The adoption of technology is one of the biggest success stories of the new millennium. While the financial services industry has been affected by the movement towards technology, industry experts believe that this is will be a major industry trend in 2014.
A question that we are frequently asked is whether there is a correlation between the age of our clients and the propensity for them to adopt our new technology.
From an organisation perspective, three basic questions need to be asked and answered before a new technology should be considered:
• Does the technology fit in with your organisation's long term goals?
• How will the adoption of this new technology support and facilitate the achievement of your business goals?
• How will it fit into your existing IT infrastructure and systems?
Curiously, none of these questions concern themselves with age.
Digging deeper to find the truth
So let’s dig deeper. Let’s assume that these primary questions all support the adoption of a new technology. What possible age related issues would deny adoption of a new technology?
Perhaps the best point of departure is to look for clues from a human behavior standpoint. We know, for example, that there is always a natural resistance to change - like adopting new technology - but to assume that the older we are the more difficult it will be, is not entirely based upon the facts.
Research shows us that there are a number of issues that influence resistance to new technologies. These issues include, to name a few: ambiguity regarding the reasons to change technologies; exclusion from the consulting process; threats to modify existing patterns of working relationships; inefficient communications around the perception of inadequate benefits and rewards following the proposed technological changes; threats to jobs; changes in the status and the power of individuals within the organisation.
The value to the organisation to adopt a new technology may be generous, but real adoption occurs on the ground. People are different and have their own realities to deal with and consider in terms of change. This is even true in very small organisations, which have one financial adviser and one personal assistant, where the adviser’s objectives are vastly different to that of the personal assistant’s objectives and daily tasks.
Again, so far, none of this is age related.
Finding technology more than just a challenge
For the most part, we all understand this. And yet the perception persists that the older generation finds change more than just a challenge.
Way back in 1993, a paper entitled Adopting New technologies – An entrepreneurial Act written and researched by Yves-Chantal Gagnon and Jean-Marie Toulouse provided an alternative to the conventional thinking.
This document concluded that neither the organisational benefits, nor the management inclusion in the processes alone created the environment necessary to fully adopt new technologies. It concluded that the adoption of new technologies is based more closely on characteristics associated with entrepreneurial rather than managerial mode.
Entrepreneurs make decisions differently and see beyond the scope of managerial input by being able to assess risks in a different way.
So what can one conclude for all of this?

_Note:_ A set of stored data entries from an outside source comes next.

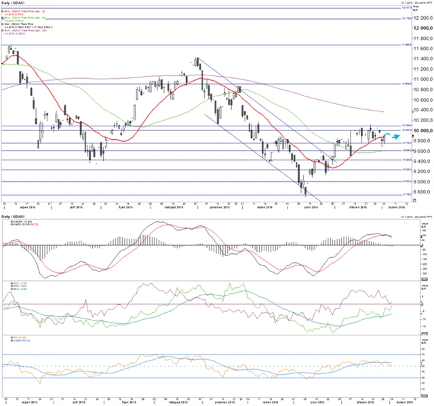Click the green 50-period moving average legend marker
434x406 pixels.
(3, 19)
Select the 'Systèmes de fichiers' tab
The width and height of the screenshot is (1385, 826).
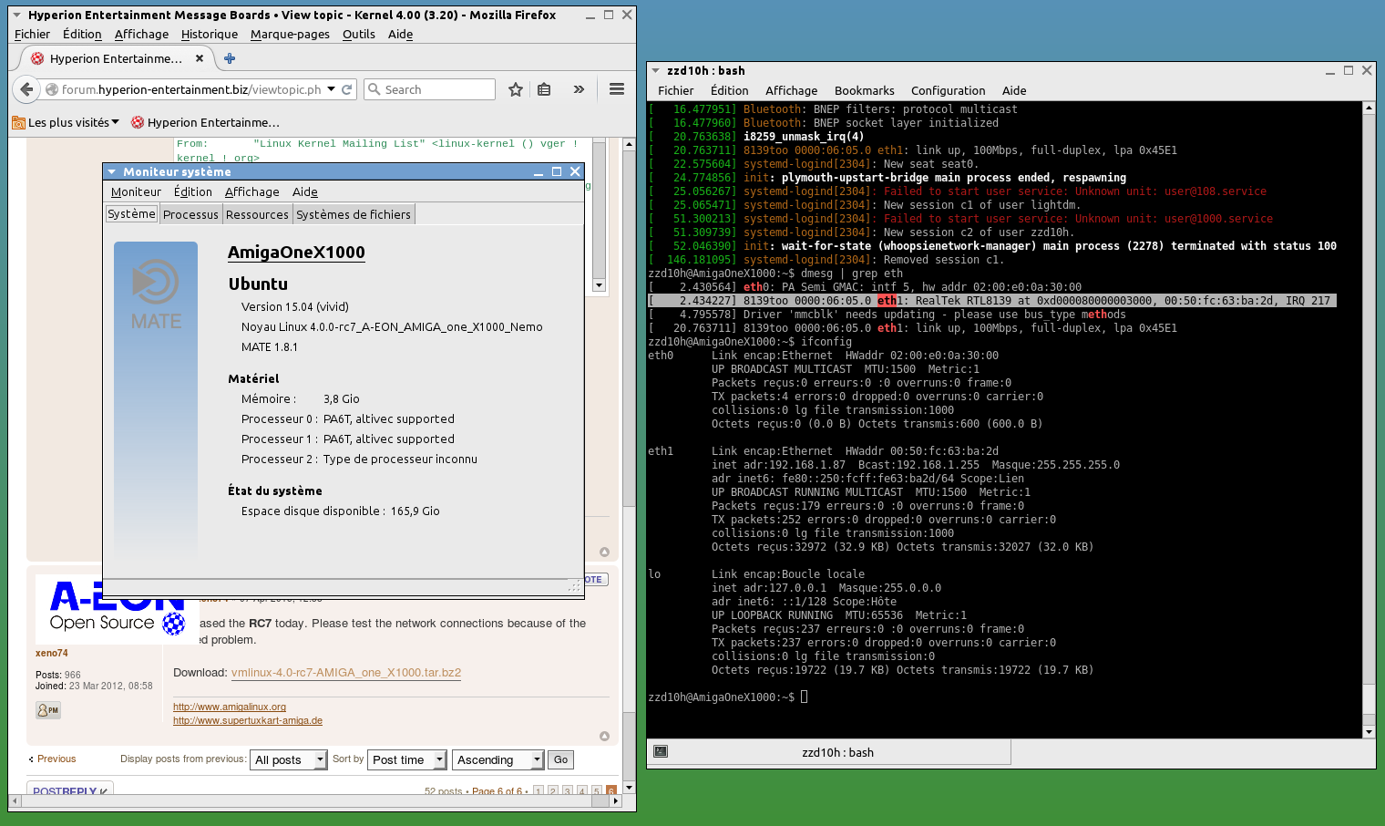coord(354,214)
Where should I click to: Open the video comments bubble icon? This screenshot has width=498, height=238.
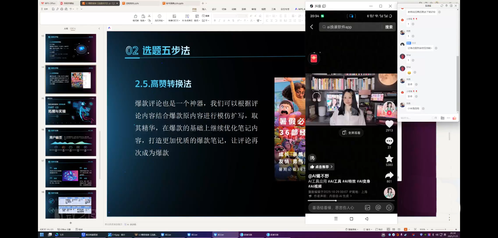pos(389,141)
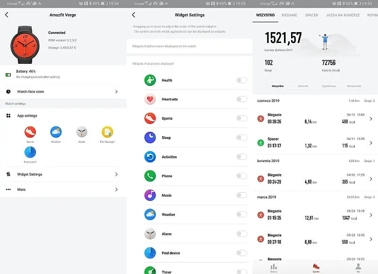Viewport: 378px width, 274px height.
Task: Open the File Manager app icon
Action: click(x=107, y=132)
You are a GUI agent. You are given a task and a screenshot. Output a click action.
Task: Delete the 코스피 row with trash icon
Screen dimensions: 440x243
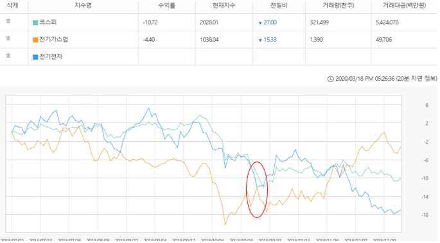pyautogui.click(x=8, y=21)
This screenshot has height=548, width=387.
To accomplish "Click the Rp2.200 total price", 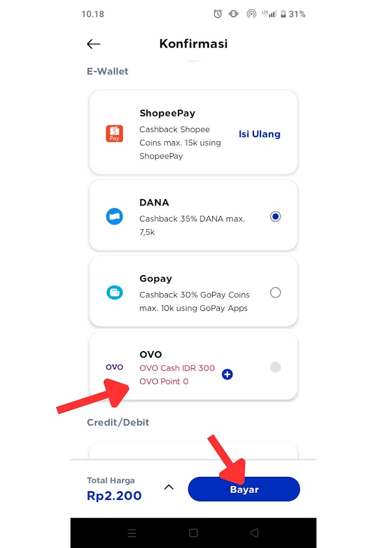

Age certainly has an impact on decision making with adopting new technologies only in so far as each individual’s own realties and perceptions are concerned.

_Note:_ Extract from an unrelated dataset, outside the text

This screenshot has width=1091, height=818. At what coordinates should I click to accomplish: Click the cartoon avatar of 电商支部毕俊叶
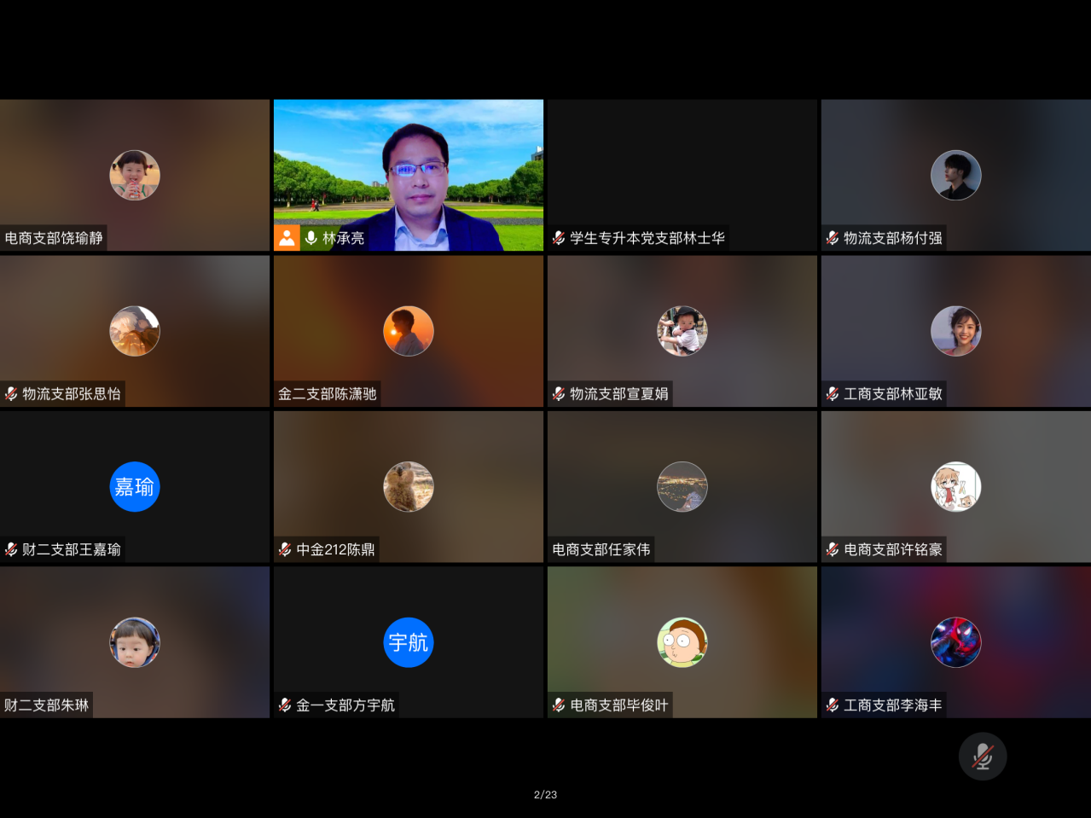click(682, 642)
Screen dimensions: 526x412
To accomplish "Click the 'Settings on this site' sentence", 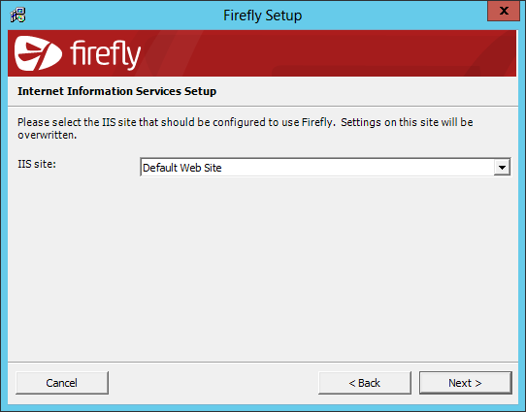I will [x=407, y=122].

The fact that we talk about different generations - Greatest Generation, Baby Boomers, Generation X, Y and Z - which are based upon our experiences around our exposure during a specific period in history provides an obvious, and sometimes ignored, backdrop to understanding age and the myths that abound.
“The great secret that all old people share is that you really haven't changed in seventy or eighty years. Your body changes, but you don't change at all. And that, of course, causes great confusion” - Doris Lessing.